Sonra şöyle dua etti:
“Allah’ım! Ben, ancak bir insanım. Müslümanlardan kime ağır bir söz söylemiş veya onu incitecek şekilde vurmuşsam, Sen bunu onun hakkında temizliğe, ecre ve rahmete vesile kıl!” (Alkame’nin annesi oğluna hakkını helâl etmeyince Peygamberimizin ateş yaktırması, cehennem ateşine atılacağını söylemesiyle gösterdiği ‘ikna örneği’ de çok önemlidir.)

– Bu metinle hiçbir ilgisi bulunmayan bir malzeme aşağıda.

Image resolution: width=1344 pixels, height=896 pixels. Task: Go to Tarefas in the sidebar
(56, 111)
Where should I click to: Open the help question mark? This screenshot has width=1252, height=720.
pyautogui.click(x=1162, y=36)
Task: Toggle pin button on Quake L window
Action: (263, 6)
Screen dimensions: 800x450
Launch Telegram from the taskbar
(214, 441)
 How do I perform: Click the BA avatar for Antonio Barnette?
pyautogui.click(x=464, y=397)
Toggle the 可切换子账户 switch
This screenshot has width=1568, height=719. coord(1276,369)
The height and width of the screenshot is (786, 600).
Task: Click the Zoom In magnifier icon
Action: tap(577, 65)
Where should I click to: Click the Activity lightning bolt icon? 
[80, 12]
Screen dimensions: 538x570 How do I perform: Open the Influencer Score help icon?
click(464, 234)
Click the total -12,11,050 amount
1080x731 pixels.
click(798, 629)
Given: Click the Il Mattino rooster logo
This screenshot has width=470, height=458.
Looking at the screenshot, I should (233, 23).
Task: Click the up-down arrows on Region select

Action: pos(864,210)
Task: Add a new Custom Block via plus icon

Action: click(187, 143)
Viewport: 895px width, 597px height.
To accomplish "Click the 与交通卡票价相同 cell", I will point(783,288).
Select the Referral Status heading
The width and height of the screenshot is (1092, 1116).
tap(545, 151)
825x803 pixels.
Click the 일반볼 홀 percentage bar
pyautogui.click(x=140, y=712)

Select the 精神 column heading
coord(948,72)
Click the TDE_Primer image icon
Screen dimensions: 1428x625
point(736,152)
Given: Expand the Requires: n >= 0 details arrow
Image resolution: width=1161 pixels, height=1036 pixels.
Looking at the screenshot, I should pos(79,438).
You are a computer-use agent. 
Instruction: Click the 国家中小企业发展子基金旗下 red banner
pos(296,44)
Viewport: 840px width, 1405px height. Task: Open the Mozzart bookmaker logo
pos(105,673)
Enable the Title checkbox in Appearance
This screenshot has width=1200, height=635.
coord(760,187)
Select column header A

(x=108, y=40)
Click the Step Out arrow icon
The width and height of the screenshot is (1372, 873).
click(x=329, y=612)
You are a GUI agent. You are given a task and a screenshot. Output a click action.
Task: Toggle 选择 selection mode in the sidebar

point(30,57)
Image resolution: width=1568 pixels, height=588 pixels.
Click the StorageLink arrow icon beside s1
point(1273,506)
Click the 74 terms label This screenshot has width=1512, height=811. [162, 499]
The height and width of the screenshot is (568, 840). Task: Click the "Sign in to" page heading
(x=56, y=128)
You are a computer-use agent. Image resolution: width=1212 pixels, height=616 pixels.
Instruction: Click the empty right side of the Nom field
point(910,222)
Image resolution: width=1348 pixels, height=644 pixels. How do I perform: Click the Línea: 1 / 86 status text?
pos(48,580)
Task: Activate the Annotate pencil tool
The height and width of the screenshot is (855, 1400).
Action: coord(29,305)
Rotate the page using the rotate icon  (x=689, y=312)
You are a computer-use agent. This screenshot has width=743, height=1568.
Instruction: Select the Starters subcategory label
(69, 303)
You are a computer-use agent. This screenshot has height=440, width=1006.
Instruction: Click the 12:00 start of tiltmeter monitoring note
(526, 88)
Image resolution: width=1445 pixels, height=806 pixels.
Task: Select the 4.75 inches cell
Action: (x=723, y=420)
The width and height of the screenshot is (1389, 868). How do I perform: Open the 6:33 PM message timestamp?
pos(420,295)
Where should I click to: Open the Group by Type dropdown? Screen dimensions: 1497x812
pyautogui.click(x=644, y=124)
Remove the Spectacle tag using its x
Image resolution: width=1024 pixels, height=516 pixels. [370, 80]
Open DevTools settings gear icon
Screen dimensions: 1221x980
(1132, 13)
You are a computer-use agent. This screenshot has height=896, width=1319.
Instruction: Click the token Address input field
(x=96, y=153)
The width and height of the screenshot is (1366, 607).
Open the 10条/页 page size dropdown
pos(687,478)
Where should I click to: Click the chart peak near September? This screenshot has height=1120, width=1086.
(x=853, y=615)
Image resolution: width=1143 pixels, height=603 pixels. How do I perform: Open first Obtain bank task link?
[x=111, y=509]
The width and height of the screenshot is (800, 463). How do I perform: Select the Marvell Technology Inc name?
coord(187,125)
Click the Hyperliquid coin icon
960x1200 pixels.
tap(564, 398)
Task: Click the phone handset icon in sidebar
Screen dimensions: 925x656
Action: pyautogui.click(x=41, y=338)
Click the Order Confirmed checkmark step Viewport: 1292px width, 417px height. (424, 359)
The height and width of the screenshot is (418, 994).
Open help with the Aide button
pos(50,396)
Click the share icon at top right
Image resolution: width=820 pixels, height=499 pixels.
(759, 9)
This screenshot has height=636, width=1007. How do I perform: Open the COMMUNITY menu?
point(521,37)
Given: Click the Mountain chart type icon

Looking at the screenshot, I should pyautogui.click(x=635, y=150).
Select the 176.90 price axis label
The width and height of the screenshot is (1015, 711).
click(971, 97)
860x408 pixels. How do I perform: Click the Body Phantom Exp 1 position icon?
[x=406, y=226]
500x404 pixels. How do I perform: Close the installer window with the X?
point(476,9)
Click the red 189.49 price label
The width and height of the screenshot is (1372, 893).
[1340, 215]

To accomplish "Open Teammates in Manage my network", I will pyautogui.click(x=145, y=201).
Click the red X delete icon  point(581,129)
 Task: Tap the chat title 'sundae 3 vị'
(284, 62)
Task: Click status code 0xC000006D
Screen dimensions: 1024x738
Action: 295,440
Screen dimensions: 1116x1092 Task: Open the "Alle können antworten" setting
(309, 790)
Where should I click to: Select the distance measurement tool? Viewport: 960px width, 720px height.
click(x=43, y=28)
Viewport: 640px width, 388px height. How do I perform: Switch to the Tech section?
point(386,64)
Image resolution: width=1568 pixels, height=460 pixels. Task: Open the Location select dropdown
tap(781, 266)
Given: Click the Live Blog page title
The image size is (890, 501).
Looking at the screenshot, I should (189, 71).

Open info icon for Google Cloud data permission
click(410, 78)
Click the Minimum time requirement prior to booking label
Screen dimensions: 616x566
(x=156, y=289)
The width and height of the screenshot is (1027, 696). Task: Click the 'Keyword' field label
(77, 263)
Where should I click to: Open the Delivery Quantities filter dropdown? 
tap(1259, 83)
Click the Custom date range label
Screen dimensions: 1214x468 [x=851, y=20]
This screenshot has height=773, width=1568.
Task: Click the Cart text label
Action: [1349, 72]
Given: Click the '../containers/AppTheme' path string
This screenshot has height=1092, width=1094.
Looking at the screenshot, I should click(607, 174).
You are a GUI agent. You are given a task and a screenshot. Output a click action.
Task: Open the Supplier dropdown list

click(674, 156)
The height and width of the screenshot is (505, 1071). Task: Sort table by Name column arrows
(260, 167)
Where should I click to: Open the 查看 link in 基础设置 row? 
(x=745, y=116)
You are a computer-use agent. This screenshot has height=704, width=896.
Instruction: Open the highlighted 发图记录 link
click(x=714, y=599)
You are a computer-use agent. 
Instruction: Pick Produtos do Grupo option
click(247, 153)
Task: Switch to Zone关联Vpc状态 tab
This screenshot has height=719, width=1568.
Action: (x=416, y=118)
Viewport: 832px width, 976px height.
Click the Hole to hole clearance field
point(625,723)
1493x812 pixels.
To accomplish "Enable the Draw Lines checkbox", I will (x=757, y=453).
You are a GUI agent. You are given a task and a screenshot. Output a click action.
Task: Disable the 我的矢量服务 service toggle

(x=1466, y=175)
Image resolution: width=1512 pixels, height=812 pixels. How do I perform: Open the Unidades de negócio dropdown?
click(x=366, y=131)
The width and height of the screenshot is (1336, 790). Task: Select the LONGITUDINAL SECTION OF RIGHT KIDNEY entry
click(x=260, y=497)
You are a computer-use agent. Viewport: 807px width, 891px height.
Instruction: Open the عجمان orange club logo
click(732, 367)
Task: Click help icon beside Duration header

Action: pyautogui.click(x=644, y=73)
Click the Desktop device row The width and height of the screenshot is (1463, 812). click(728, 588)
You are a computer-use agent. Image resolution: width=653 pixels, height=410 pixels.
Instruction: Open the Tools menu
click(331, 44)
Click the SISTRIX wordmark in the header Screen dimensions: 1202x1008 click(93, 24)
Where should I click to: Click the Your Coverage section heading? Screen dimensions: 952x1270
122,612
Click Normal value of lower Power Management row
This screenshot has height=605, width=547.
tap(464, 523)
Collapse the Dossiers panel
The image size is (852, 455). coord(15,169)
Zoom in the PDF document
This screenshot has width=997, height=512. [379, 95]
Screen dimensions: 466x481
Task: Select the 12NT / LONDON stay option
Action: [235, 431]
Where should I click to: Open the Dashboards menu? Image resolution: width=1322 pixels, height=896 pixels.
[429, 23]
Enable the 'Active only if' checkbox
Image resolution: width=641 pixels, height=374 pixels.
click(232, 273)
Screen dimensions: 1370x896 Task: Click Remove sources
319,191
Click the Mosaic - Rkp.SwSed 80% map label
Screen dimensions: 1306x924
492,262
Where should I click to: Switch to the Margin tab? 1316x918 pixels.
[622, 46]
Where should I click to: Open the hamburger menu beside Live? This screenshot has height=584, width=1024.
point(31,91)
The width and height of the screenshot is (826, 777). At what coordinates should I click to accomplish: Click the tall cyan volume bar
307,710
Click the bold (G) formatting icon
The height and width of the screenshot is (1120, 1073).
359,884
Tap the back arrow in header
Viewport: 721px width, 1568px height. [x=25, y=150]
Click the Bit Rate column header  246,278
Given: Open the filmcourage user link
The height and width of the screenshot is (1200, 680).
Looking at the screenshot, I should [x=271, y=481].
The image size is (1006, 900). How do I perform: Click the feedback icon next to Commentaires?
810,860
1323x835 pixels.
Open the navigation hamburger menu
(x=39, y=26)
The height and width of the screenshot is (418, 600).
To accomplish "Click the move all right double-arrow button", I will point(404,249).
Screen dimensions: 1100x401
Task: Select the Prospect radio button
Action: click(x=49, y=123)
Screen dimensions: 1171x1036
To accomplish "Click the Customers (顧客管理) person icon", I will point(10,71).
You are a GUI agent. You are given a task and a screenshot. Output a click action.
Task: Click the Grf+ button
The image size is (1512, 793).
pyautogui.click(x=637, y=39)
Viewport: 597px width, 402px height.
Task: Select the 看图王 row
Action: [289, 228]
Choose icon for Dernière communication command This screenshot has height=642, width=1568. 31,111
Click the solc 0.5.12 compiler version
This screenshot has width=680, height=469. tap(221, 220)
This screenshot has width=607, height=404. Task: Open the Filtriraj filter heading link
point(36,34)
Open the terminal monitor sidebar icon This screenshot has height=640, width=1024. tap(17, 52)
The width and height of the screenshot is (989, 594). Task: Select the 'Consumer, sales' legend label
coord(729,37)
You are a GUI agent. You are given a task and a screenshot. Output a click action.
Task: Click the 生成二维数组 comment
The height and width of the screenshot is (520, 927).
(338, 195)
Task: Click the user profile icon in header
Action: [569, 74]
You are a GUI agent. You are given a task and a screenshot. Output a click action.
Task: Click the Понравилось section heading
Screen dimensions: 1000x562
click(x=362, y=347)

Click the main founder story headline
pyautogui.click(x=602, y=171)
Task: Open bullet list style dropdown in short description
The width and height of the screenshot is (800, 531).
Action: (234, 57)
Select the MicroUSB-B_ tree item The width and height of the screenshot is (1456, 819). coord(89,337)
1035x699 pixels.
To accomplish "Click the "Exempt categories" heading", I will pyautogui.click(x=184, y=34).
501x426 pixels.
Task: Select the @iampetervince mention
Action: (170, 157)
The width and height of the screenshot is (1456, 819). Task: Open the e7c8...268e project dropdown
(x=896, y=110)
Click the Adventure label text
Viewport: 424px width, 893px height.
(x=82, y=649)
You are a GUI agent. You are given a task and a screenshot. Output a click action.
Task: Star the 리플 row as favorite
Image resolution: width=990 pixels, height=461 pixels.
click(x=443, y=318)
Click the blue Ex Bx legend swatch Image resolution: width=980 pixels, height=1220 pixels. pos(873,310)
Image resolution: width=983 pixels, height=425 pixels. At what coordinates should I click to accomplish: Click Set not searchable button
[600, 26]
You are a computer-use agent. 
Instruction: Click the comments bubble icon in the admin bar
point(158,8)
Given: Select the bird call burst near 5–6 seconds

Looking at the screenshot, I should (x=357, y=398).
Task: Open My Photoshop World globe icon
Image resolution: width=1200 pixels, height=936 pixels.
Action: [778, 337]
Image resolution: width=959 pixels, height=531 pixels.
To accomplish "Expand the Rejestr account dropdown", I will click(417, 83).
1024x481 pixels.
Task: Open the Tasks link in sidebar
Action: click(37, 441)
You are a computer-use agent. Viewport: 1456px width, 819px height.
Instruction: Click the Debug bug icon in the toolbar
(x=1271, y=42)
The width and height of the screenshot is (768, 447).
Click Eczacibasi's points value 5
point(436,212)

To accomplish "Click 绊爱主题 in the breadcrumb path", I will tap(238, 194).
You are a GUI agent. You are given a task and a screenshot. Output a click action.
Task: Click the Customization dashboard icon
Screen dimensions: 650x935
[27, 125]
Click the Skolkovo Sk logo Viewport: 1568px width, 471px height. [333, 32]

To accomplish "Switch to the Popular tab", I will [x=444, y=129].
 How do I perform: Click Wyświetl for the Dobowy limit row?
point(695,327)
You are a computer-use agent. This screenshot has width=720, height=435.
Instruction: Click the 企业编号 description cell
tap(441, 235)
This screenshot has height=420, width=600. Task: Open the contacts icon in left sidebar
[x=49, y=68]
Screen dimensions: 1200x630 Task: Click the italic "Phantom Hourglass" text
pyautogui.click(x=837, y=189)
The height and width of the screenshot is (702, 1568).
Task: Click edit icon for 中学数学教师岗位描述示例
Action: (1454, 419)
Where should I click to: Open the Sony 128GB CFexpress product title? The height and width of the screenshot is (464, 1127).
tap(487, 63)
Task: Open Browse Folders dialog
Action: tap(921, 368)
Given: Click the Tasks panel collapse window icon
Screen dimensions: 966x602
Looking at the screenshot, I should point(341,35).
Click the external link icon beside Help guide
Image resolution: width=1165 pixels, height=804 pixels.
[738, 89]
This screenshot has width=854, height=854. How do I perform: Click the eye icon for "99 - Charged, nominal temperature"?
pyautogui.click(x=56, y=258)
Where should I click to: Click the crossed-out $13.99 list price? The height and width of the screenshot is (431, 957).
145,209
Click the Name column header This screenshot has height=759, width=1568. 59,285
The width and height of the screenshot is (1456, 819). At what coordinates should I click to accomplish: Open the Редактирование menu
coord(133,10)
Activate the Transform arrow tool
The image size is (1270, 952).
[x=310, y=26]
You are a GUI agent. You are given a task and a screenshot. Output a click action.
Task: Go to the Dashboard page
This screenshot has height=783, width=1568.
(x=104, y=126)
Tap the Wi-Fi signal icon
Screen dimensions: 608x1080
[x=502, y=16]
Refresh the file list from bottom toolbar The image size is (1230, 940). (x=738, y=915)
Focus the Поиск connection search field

Efendimizin bu emsalsiz davranışı, toplumun en alt kademesindeki bir kimseden en üst makamındaki idarecilere varıncaya kadar herkesin ibret alması gereken bir numunedir. Ne büyük bir fazilettir ki, Hazret-i Peygamber, te’yîd-i ilâhîye mazhar olmasına ve bütün masumiyetine, yani günahtan korunmuşluğuna rağmen, üstünde kul hakkı olabileceğini ifade buyurmuş ve ashabına kimin hakkı varsa gelip kendisinden almasını açıkça ilan etmiştir. Böylece, helâlleşmenin ehemmiyetine müstesna bir misal olmuştur. İnsan, bilerek veya bilmeyerek bir kul hakkına girmişse, vakit kaybetmeden ve ne pahasına olursa olsun helâlleşmeli, sonra da tevbeye sarılmalıdır. Zira dünyada utanmak ve sıkıntı çekmek, âhirettekilerin yanında çok basittir. O gün, boynuzsuz koyun bile, kendisine zarar veren boynuzlu koyundan hakkını alacak ve kimsenin hakkı kimsede kalmayacaktır.